_Your task:_ In the article below on Bjarne Stroustrup's view of AI-generated code, why does he say some senior developers are starting to retire? Answer in one to three sentences.

_Extract provided:_
.....
AI is writing nearly all the code at many companies now, but there are still domains where experts believe it’s coming up short.
Bjarne Stroustrup, the creator of C++, one of the most widely used programming languages in history, has a clear-eyed view of where AI-generated code falls flat. In his field — programming language design — he believes humans will remain essential, and his reasons go well beyond a general skepticism of AI.

“I think that in the field I’m mostly interested in (programming language design) — code will still be written by humans, and they will use abstraction,” Stroustrup said on a podcast. “The examples I’ve seen of attempts for AI to generate code in this domain have not been successful.”
The problems he identifies are specific and compounding. “They generate more bugs, more security holes. They have bloated code, which pessimizes — because you use more memory — and it’s hard to validate.”
This last point has a particularly serious implication: the very engineers capable of catching these problems are walking away. “The senior developers that would be needed to validate it — I’ve seen some of them starting to retire, because they don’t want to deal with the validation of something that changes every time you make a change in your prompts.”
Stroustrup also points to the regulatory dimension, which is especially demanding in the kinds of systems C++ is used to build — aerospace, automotive, medical devices, financial infrastructure. “There are regulatory bodies, there’s validation. You have to be able to validate what you changed when you make a change.”
And this is where AI-generated code creates a structural problem. “Even if you make a slight difference in a prompt, a lot of the code will change, and you have to check it again — all of the code that was generated. And there was more code generated than if it was written by humans.”
.....
_Exercise data:_
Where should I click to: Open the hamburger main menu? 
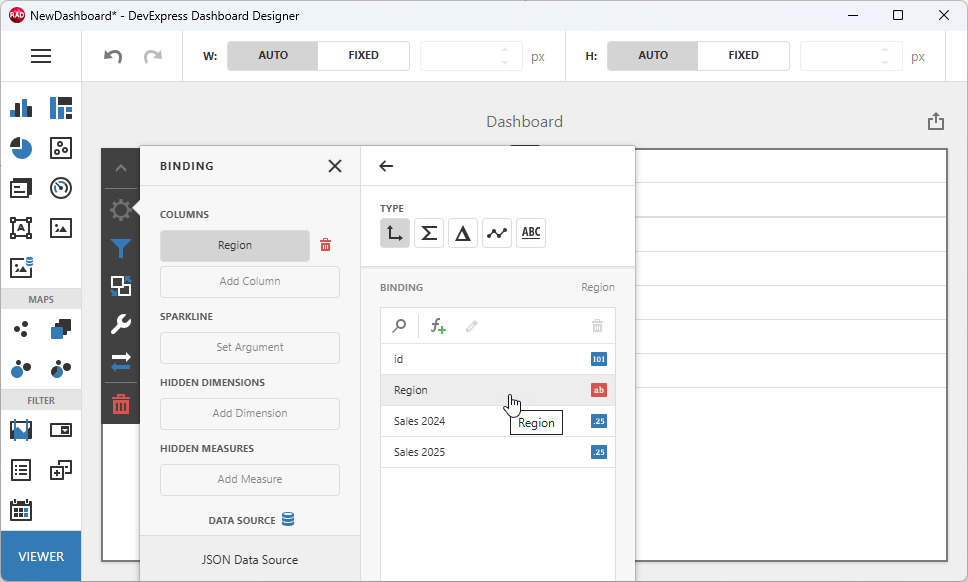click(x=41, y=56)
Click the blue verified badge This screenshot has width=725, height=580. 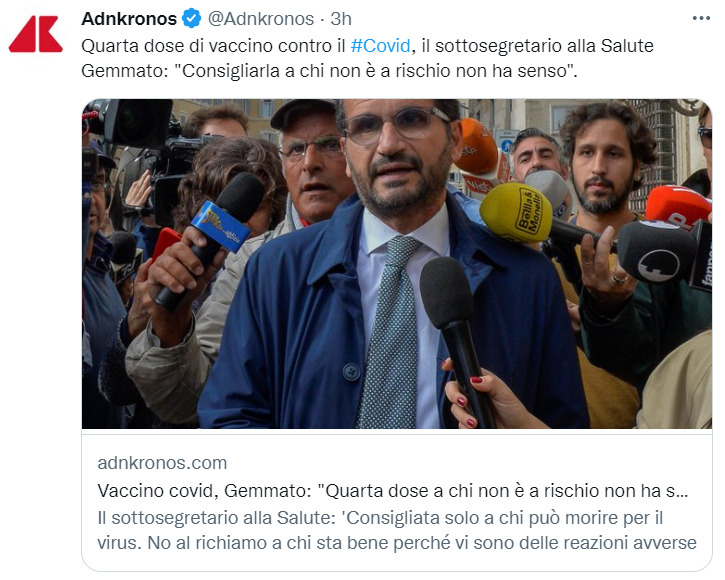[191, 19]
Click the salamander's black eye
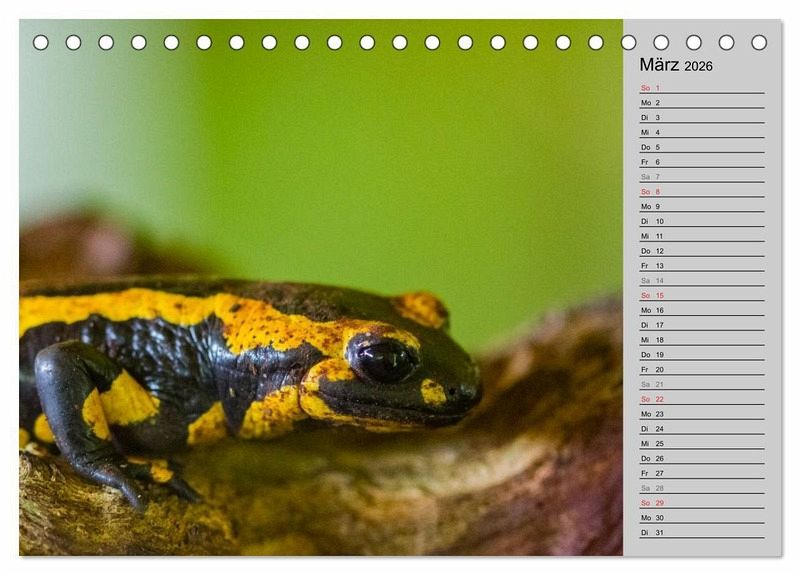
.....
_Solution to this task:_ They don't want to validate AI-generated code that changes every time the prompts change. Even a slight difference in a prompt changes much of the generated code, and all of it must then be checked again.